Problem details:
Give back exactly the lines that run from the beginning of the entries to the line containing "Niloya səslənir (82, 2437)", both included, and nothing else.

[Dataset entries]
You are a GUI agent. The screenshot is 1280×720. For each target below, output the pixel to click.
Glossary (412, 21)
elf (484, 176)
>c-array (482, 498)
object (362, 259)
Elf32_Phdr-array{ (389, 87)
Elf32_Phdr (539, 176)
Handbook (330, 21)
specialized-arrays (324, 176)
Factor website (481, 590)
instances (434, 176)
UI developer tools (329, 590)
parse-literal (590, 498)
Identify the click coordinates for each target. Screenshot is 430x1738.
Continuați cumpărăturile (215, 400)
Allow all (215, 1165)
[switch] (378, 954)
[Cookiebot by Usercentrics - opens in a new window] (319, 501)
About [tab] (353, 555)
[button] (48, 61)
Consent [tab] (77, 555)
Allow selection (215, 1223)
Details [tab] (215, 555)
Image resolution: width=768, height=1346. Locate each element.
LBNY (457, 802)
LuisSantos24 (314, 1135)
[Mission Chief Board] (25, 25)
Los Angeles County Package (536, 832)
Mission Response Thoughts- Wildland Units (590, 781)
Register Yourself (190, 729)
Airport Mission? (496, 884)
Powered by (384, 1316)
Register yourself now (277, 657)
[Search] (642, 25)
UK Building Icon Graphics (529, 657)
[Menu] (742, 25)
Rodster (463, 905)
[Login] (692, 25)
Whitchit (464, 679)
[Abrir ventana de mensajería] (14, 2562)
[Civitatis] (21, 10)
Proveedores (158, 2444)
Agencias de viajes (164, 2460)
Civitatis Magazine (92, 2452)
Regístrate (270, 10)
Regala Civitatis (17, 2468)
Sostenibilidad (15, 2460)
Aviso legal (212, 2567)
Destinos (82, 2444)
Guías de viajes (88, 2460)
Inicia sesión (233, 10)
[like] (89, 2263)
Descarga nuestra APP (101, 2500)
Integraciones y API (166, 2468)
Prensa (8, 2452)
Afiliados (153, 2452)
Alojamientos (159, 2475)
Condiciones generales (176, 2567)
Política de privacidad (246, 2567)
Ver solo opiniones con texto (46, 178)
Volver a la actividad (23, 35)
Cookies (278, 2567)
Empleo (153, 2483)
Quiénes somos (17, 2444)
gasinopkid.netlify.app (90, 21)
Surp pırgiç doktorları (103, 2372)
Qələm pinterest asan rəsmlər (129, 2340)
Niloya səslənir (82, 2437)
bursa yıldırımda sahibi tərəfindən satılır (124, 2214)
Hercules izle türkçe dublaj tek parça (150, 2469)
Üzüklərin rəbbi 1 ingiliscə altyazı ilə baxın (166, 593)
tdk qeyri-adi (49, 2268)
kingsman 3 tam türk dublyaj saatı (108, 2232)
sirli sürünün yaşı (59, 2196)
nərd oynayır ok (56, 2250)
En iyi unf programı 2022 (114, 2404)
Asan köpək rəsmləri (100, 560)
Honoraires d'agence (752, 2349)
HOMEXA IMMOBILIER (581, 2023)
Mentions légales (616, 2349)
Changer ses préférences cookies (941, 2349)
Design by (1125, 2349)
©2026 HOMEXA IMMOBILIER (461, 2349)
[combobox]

Solution to this exercise:
You are a GUI agent. The screenshot is 1280×720. For each target below, output the pixel to click.
Glossary (412, 21)
elf (484, 176)
>c-array (482, 498)
object (362, 259)
Elf32_Phdr-array{ (389, 87)
Elf32_Phdr (539, 176)
Handbook (330, 21)
specialized-arrays (324, 176)
Factor website (481, 590)
instances (434, 176)
UI developer tools (329, 590)
parse-literal (590, 498)
Identify the click coordinates for each target. Screenshot is 430x1738.
Continuați cumpărăturile (215, 400)
Allow all (215, 1165)
[switch] (378, 954)
[Cookiebot by Usercentrics - opens in a new window] (319, 501)
About [tab] (353, 555)
[button] (48, 61)
Consent [tab] (77, 555)
Allow selection (215, 1223)
Details [tab] (215, 555)
Image resolution: width=768, height=1346. Locate each element.
LBNY (457, 802)
LuisSantos24 (314, 1135)
[Mission Chief Board] (25, 25)
Los Angeles County Package (536, 832)
Mission Response Thoughts- Wildland Units (590, 781)
Register Yourself (190, 729)
Airport Mission? (496, 884)
Powered by (384, 1316)
Register yourself now (277, 657)
[Search] (642, 25)
UK Building Icon Graphics (529, 657)
[Menu] (742, 25)
Rodster (463, 905)
[Login] (692, 25)
Whitchit (464, 679)
[Abrir ventana de mensajería] (14, 2562)
[Civitatis] (21, 10)
Proveedores (158, 2444)
Agencias de viajes (164, 2460)
Civitatis Magazine (92, 2452)
Regístrate (270, 10)
Regala Civitatis (17, 2468)
Sostenibilidad (15, 2460)
Aviso legal (212, 2567)
Destinos (82, 2444)
Guías de viajes (88, 2460)
Inicia sesión (233, 10)
[like] (89, 2263)
Descarga nuestra APP (101, 2500)
Integraciones y API (166, 2468)
Prensa (8, 2452)
Afiliados (153, 2452)
Alojamientos (159, 2475)
Condiciones generales (176, 2567)
Política de privacidad (246, 2567)
Ver solo opiniones con texto (46, 178)
Volver a la actividad (23, 35)
Cookies (278, 2567)
Empleo (153, 2483)
Quiénes somos (17, 2444)
gasinopkid.netlify.app (90, 21)
Surp pırgiç doktorları (103, 2372)
Qələm pinterest asan rəsmlər (129, 2340)
Niloya səslənir (82, 2437)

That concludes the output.